In [1]:
import os
os.environ["SAS_OPENCL"] = "cuda" # use CUDA GPU backend for sasmodels
import escape as esc
import numpy as np
esc.require("0.9.8")
Loading material database from C:\dev\escape-core\python\src\escape\scattering\..\data\mdb\materials.db
SAXS. Form-factors. Lamellar stack with paracrystal structure factor (SasView-aligned)¶
Stacked lamellar sheets with a paracrystal structure factor: Gaussian polydispersity in the repeat spacing. Matches lamellar_stack_paracrystal — SasView 6.1.3.
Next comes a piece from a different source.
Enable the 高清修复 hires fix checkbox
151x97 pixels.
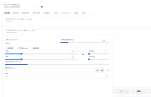pyautogui.click(x=31, y=48)
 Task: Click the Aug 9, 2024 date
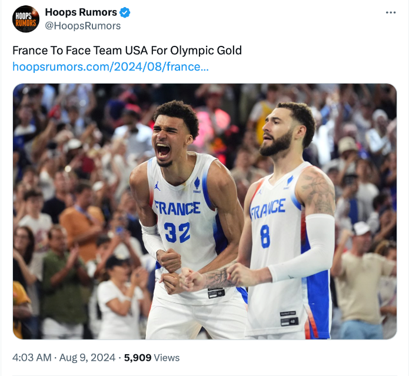(87, 358)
Reference: https://www.sasview.org/docs/user/models/lamellar_stack_paracrystal.html
Parameters (SasView defaults)¶
| Parameter | Variable | Value |
|---|---|---|
| Scale (Γm, mass per area) | scale |
1 |
| Background (cm⁻¹) | background |
0.001 |
| Layer thickness t (Å) | thickness |
33 |
| Number of layers N | N |
20 (integer, fixed at functor build time) |
| Mean d-spacing ⟨D⟩ (Å) | d_spacing |
250 |
| Relative σ of d-spacing | sigma_d |
0.2 |
| Contrast Δρ (10⁻⁶ Å⁻²) | contrast |
5.34 (= sld 1 − sld_solvent 6.34) |
Form-factor × Structure factor (Bergstrom et al., 1999)¶
$$P_{bil}(q) = \left(\frac{\sin(qt/2)}{qt/2}\right)^2 = \mathrm{sinc}^2(qt/2)$$
$$w = \exp\!\left(-\frac{\sigma_D^2 q^2}{2}\right), \quad \sigma_D = \sigma_d\cdot\langle D\rangle$$
$$Z_N(q) = \frac{1-w^2}{1+w^2-2w\cos(q\langle D\rangle)} + \frac{a_N}{N[1+w^2-2w\cos(q\langle D\rangle)]^2}$$
$$a_N = 4w^2 - 2(w^3+w)\cos(q\langle D\rangle) - 4w^{N+2}\cos(Nq\langle D\rangle) + 2w^{N+3}\cos[(N-1)q\langle D\rangle] + 2w^{N+1}\cos[(N+1)q\langle D\rangle]$$
$$I(q) = 2\pi(\Delta\rho)^2\Gamma_m\frac{P_{bil}(q)}{q^2}Z_N(q) + \mathrm{background}$$
Note on N: The Bergstrom formula for $a_N$ is derived for integer $N$ via a telescoping sum.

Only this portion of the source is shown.